Can anyone assist? I’m so close, I can feel it!


The certificate shouldn’t be an issue. However there is an issue with the gpg configuration. It seems the keyring is set to /root/.gnupg and that the permissions on it are not correct. Which method did you use to install this instance?

If you use the default debian or ubuntu packages you shouldn’t have these kind of trouble, and the package will configure the gnupg keyring location and permissions correctly.

Hi @remy

Thank you for taking the time to reply to me. Much appreciated!
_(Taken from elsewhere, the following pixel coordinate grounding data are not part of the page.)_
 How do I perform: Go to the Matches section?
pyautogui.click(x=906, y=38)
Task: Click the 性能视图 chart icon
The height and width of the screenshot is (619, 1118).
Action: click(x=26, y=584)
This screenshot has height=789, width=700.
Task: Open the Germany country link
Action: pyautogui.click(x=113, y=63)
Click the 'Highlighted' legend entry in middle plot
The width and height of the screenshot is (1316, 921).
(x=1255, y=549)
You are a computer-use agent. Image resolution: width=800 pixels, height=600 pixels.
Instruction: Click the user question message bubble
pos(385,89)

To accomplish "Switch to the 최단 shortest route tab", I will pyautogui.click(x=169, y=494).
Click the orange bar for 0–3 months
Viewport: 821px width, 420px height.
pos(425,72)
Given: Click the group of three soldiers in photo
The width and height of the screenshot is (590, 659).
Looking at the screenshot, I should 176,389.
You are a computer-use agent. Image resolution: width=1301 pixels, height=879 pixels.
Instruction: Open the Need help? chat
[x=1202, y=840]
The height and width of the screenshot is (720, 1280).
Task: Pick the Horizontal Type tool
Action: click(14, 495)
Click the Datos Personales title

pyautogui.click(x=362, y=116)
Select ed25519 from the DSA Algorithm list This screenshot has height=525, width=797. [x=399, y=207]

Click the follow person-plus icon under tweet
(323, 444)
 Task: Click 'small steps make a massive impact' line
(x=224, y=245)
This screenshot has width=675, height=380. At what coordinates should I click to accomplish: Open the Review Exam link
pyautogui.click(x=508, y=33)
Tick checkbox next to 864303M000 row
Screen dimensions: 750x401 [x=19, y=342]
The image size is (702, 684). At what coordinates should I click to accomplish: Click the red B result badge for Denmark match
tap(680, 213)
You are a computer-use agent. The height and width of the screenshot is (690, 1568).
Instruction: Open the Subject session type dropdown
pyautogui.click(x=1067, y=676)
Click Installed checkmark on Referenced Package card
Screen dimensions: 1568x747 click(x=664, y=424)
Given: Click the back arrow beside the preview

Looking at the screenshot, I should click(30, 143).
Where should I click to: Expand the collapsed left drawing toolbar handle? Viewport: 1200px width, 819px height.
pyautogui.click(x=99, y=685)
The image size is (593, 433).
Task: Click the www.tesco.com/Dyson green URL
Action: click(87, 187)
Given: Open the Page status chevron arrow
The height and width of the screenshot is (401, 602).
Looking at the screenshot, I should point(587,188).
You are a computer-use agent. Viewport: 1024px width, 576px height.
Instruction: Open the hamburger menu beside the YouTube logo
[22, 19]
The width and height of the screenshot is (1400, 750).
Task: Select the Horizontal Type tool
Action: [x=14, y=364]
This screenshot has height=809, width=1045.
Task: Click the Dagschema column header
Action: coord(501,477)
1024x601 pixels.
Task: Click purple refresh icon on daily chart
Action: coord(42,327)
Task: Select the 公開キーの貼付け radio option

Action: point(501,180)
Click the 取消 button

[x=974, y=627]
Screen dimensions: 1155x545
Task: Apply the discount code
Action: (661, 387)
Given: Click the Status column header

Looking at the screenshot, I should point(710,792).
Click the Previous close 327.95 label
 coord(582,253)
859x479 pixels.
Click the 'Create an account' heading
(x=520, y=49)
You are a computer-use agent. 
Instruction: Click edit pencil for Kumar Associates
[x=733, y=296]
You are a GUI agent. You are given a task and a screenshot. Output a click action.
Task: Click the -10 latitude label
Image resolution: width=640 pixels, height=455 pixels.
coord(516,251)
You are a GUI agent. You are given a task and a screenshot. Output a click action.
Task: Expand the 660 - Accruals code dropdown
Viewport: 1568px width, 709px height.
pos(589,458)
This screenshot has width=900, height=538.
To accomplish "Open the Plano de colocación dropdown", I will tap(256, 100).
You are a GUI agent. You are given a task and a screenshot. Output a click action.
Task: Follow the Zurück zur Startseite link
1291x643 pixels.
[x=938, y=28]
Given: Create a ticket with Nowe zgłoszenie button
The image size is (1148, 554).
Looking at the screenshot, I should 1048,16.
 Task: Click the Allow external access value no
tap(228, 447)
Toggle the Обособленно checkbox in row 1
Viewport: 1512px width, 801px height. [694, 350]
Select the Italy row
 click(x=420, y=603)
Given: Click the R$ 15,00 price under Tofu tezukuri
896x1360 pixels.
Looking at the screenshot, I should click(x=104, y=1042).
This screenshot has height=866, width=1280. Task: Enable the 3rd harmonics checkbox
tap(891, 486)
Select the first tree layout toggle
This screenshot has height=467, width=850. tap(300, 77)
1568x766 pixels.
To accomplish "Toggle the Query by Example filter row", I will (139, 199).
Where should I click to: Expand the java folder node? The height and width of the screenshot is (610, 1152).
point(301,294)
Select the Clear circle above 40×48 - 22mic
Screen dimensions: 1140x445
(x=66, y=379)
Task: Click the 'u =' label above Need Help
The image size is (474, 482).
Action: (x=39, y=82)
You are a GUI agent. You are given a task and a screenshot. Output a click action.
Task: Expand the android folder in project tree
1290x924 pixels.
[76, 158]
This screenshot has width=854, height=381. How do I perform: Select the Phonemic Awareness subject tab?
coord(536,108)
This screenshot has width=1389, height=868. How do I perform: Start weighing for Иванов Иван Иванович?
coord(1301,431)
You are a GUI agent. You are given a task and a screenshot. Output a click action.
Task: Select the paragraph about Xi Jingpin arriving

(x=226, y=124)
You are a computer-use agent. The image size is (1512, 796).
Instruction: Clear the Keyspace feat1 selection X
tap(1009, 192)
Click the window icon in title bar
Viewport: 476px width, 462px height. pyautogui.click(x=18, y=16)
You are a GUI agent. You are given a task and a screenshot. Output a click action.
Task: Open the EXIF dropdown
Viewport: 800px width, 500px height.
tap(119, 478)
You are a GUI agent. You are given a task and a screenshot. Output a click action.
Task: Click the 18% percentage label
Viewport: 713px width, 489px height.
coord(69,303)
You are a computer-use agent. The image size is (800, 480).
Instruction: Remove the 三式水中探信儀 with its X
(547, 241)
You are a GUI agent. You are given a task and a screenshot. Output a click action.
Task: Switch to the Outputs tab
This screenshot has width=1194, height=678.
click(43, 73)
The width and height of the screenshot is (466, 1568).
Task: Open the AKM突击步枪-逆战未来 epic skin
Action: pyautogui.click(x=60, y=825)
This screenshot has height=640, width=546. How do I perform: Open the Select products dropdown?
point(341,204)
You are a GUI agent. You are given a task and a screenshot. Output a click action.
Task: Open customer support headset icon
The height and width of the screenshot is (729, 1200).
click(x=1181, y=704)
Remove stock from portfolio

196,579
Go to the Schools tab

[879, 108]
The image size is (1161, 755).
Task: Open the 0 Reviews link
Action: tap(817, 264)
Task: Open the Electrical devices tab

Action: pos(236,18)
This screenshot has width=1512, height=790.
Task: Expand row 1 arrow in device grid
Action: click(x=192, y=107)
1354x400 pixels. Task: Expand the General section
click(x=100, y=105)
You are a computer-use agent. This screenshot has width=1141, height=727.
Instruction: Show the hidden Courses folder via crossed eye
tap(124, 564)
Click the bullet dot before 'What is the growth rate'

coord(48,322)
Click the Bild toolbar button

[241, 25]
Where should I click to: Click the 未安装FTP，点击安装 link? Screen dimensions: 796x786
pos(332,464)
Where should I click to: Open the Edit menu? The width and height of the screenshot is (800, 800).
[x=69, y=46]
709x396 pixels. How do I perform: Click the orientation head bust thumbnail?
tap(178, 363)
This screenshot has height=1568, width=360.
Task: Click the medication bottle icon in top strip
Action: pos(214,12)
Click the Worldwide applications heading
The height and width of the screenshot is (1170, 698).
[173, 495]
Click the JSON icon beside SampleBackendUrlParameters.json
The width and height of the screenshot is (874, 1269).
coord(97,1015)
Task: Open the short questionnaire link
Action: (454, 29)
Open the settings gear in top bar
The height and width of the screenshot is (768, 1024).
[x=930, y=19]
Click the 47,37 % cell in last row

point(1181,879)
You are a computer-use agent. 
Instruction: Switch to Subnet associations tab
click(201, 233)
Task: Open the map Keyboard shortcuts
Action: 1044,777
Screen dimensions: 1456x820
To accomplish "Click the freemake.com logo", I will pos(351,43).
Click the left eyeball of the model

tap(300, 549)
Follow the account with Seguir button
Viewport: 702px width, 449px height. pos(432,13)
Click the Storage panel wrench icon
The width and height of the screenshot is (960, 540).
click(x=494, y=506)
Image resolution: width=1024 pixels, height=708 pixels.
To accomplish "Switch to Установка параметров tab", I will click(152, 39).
I didn’t use the repository to install as our company use apace and therefore I needed to customise the install. I used this guide How to Install Passbolt Self-Hosted Password Manager on CentOS 8

The contents of /root/.gnupg is currently root:root. Should I change this or should I change the keyring?


It should be located where the nginx has access, and permissions typically should be nginx:nginx and not readable by other users.

drwx------ nginx nginx .
-rw-r--r--  nginx nginx pubring.kbx
-rw-------  nginx nginx trustdb.gpg

There is also some additional configuration to make authentication works with apache, it’s explained in another thread here: Cannot get passwords on the Android App - #9 by rkk

RewriteEngine on
RewriteCond %{HTTP:Authorization} ^(.*) 
RewriteRule .* - [e=HTTP_AUTHORIZATION:%1]

Thanks for the info but i am still having issue to applying it can you suggest whare i am doing wrong.

@Roob Hi, please start a new thread with your installation information, healthcheck, and details regarding what you have already done, thanks.